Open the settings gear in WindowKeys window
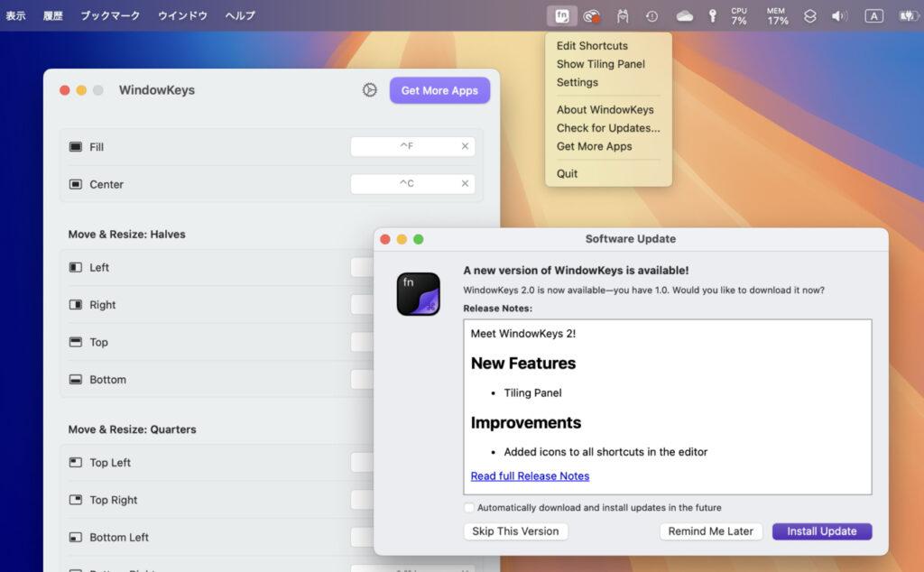 (x=369, y=90)
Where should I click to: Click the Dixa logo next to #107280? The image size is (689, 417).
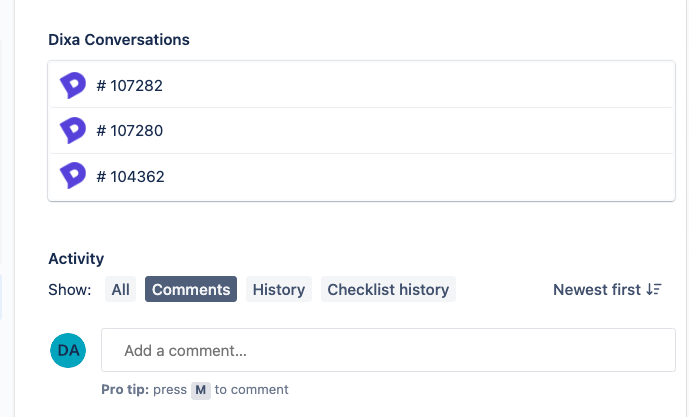73,131

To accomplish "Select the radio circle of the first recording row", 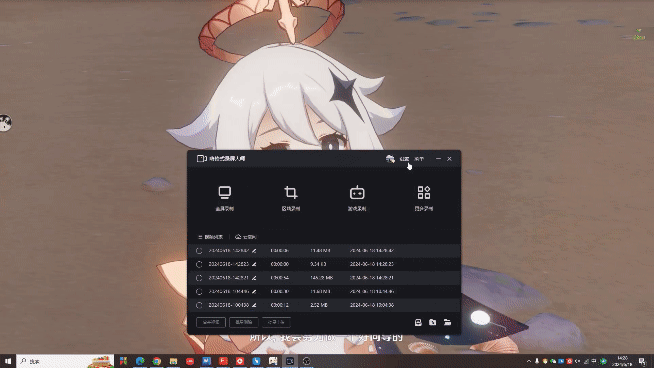I will click(199, 251).
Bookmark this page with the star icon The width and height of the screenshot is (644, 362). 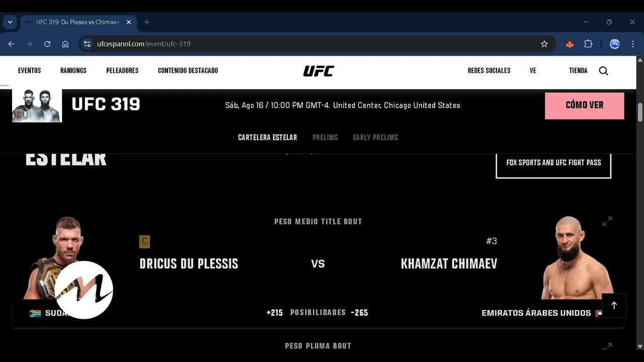click(x=544, y=44)
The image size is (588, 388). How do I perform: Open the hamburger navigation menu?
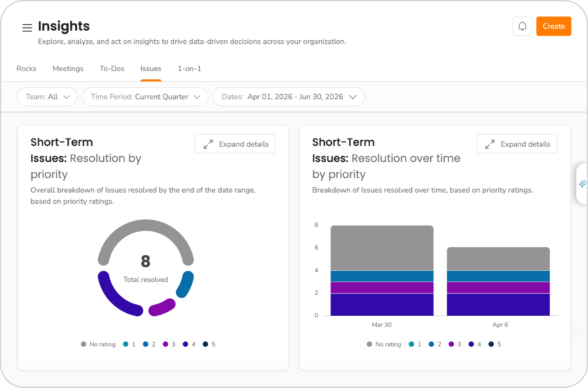27,28
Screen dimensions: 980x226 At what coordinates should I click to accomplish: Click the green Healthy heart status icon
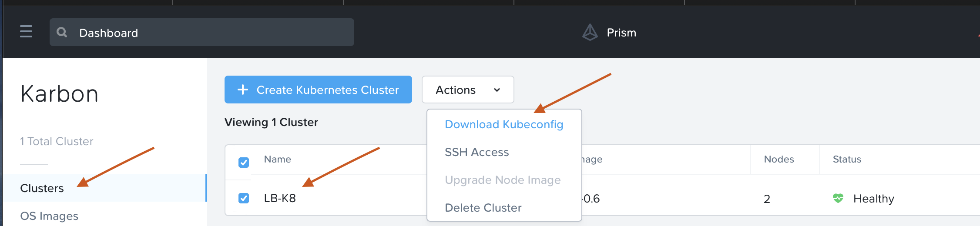(x=838, y=199)
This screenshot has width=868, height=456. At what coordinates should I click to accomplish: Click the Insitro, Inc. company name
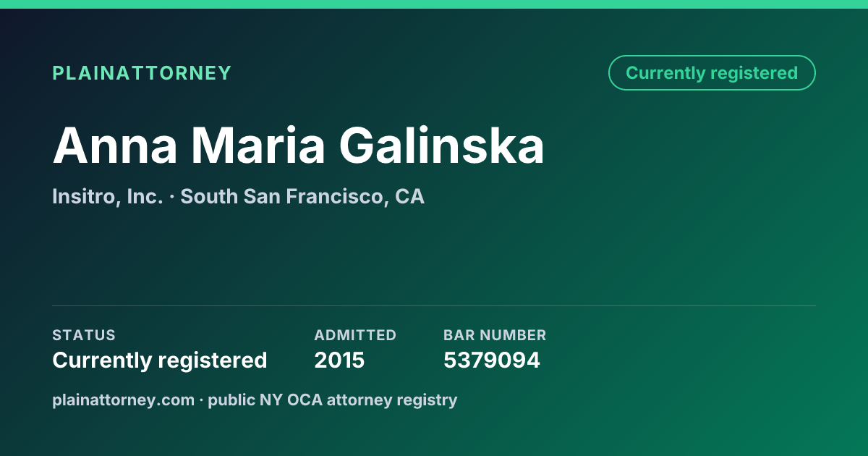107,196
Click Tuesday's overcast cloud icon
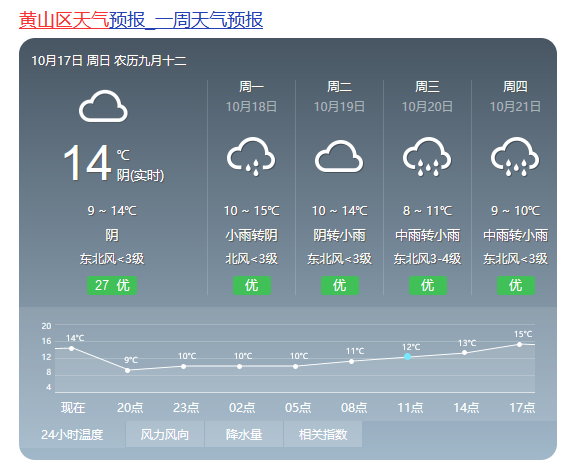Screen dimensions: 566x466 coord(339,156)
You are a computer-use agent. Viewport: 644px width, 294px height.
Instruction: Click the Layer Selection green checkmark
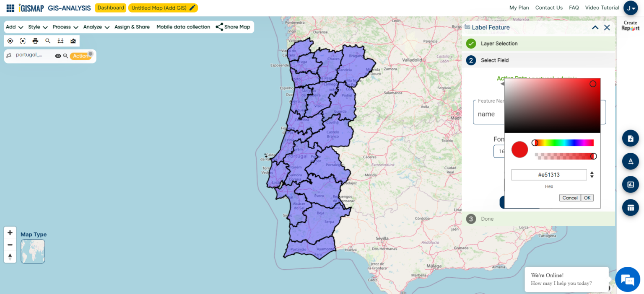471,43
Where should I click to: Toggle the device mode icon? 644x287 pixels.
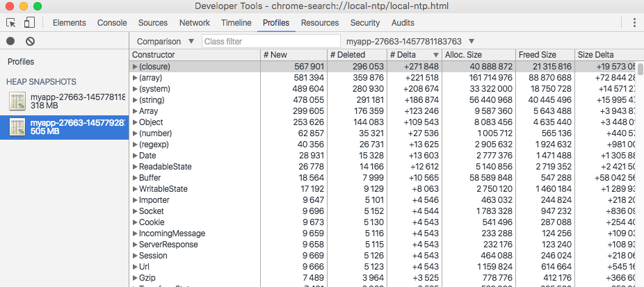(29, 23)
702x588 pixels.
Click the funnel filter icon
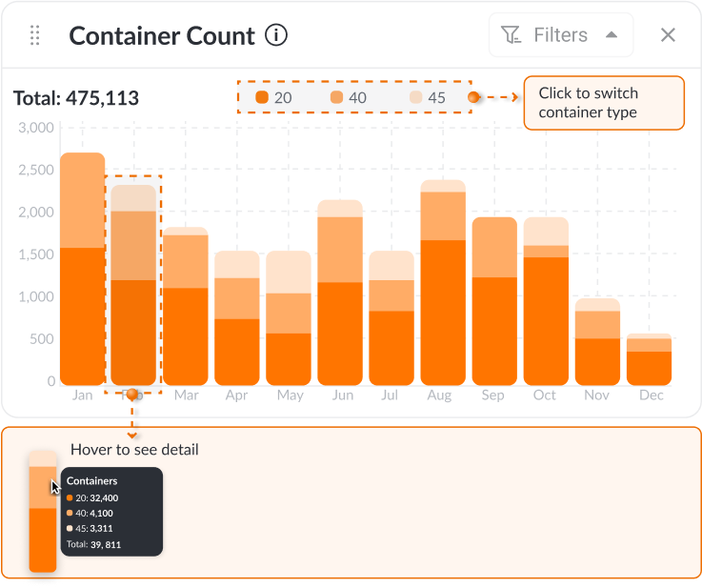[x=511, y=35]
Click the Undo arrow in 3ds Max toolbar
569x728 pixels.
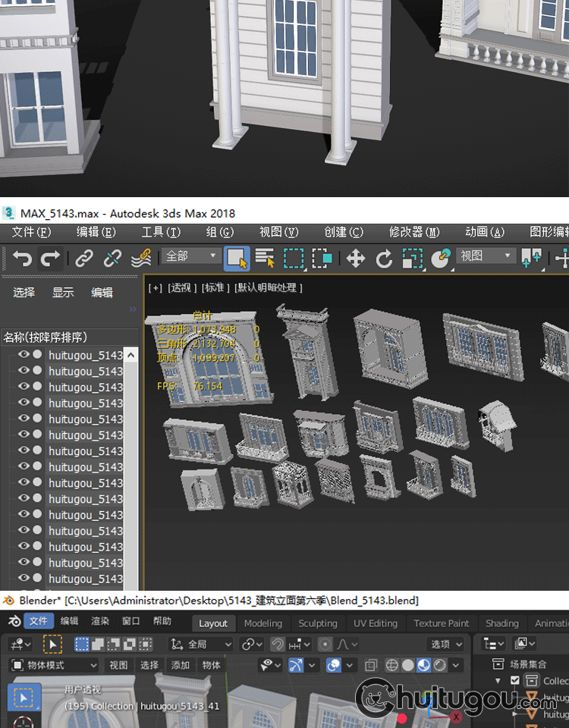pyautogui.click(x=23, y=259)
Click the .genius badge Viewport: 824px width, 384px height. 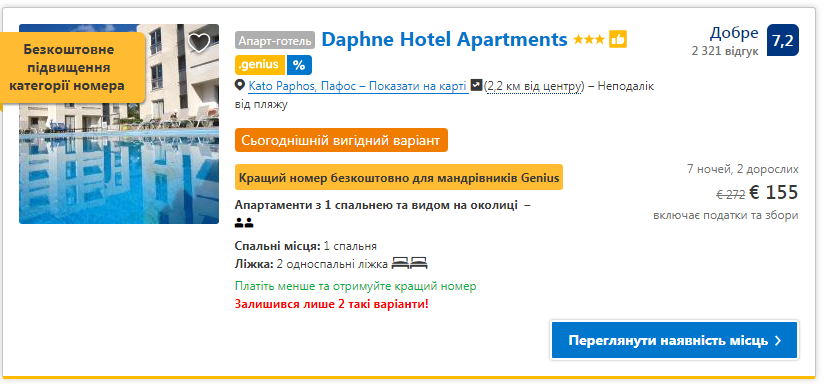point(260,65)
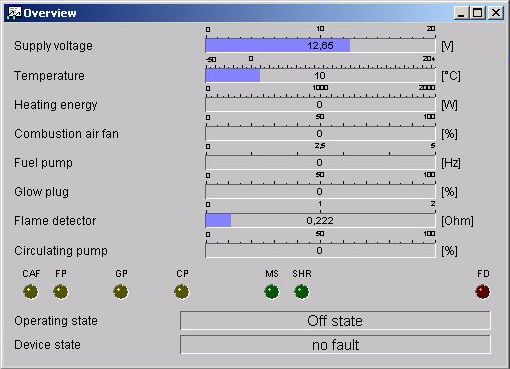510x369 pixels.
Task: Select the Operating state field 'Off state'
Action: (335, 321)
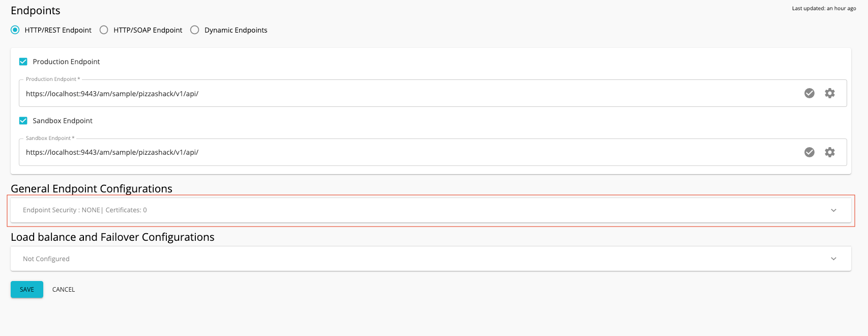Open the Endpoint Security settings section

point(61,210)
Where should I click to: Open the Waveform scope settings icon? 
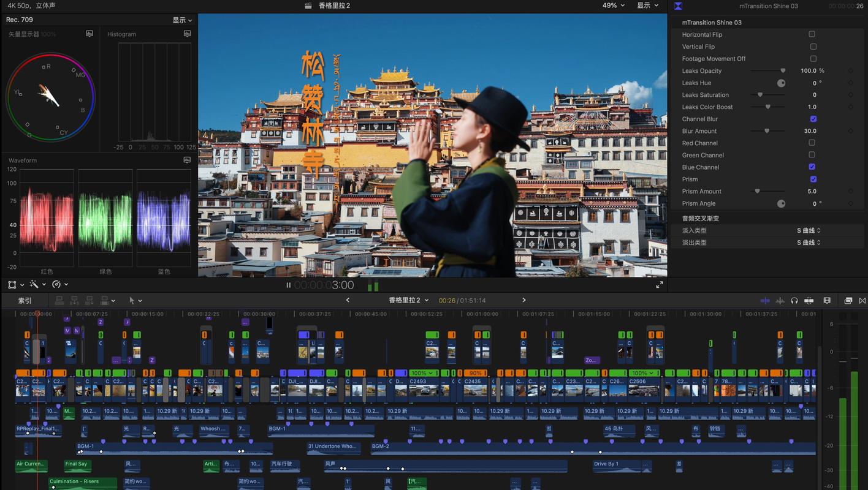[x=187, y=160]
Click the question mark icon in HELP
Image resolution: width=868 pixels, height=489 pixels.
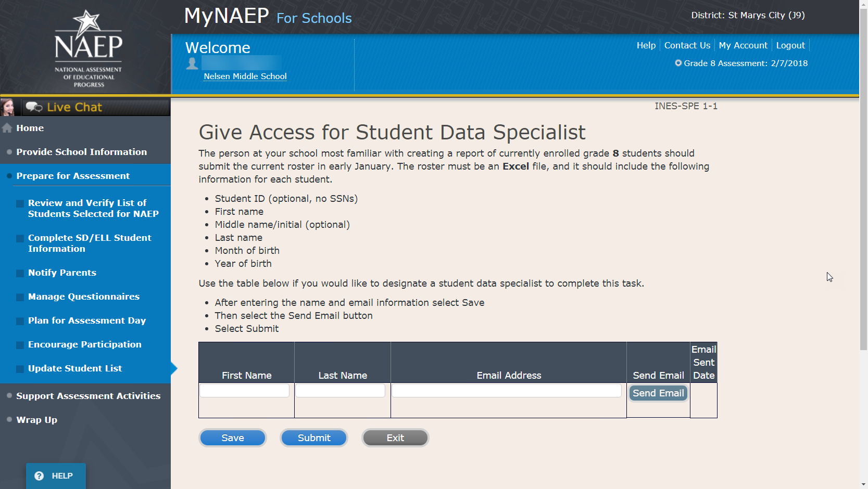coord(39,476)
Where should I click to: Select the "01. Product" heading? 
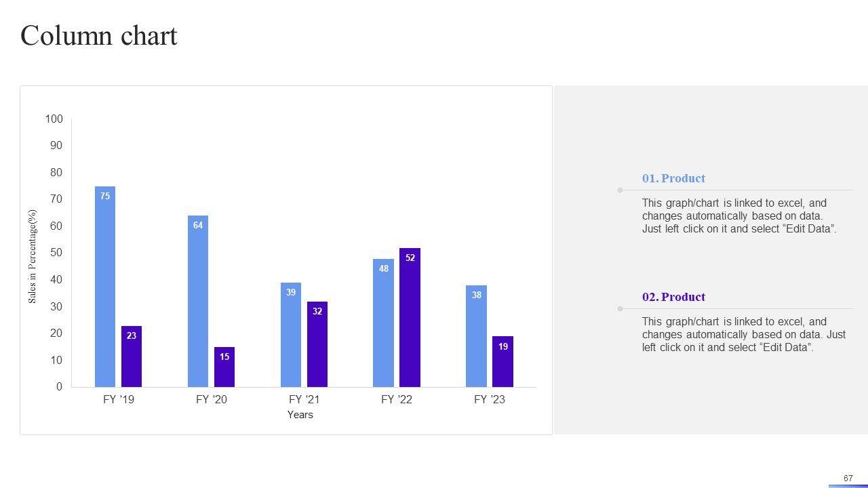tap(673, 178)
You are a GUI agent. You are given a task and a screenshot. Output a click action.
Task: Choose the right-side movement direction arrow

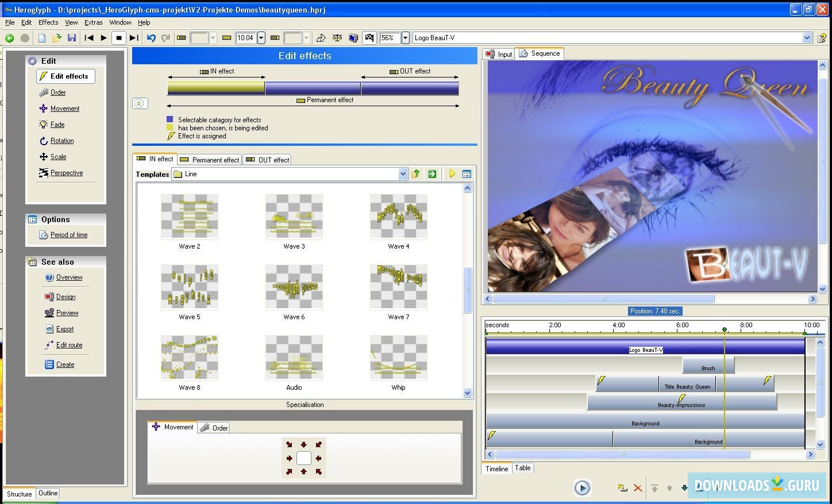pos(318,458)
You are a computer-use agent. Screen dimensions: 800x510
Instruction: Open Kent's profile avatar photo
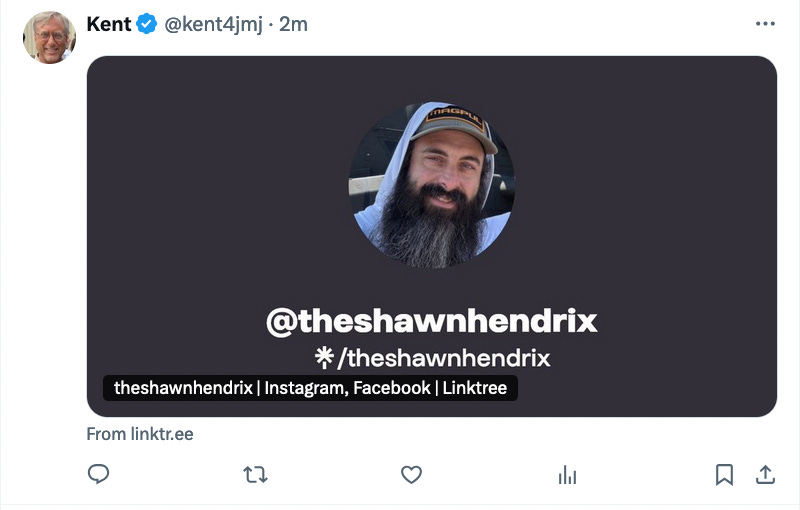coord(49,37)
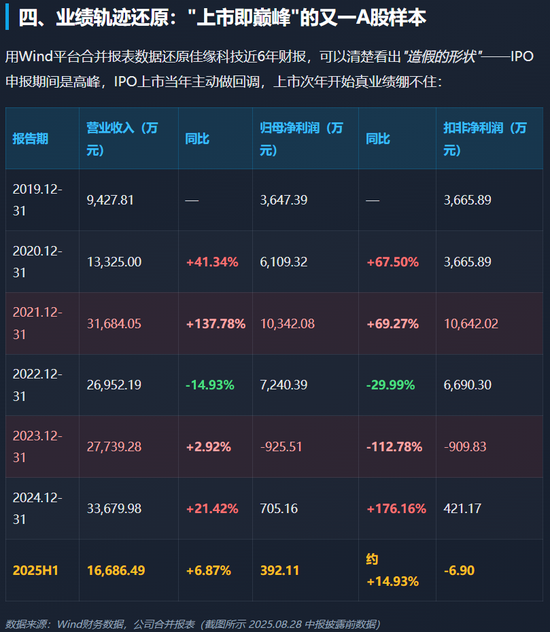
Task: Select the 2021.12-31 highlighted row date
Action: [37, 323]
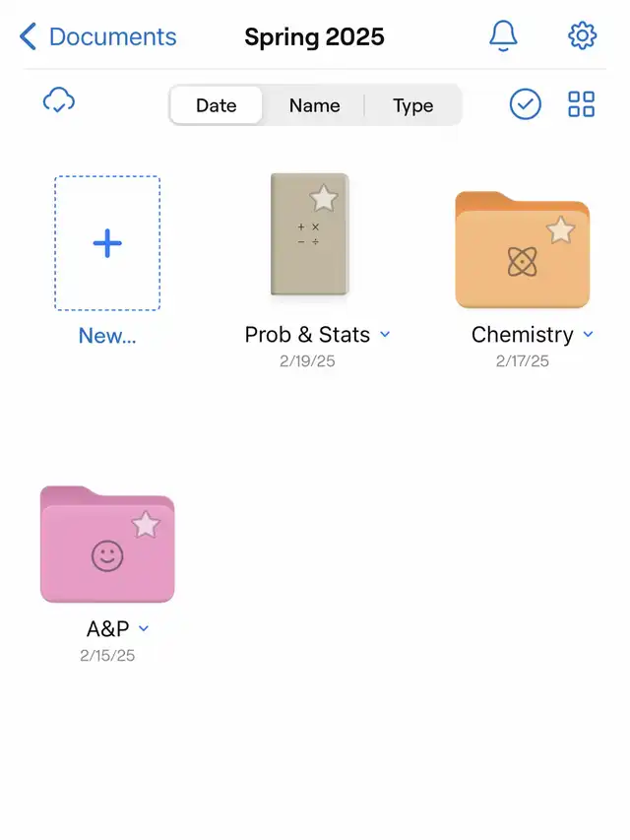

- _REQUIRED ACTION_:
Taking the material above, report how many of its lines contain the word "computer". Add nothing else.

- _ANSWER TO THIS EXERCISE_:
2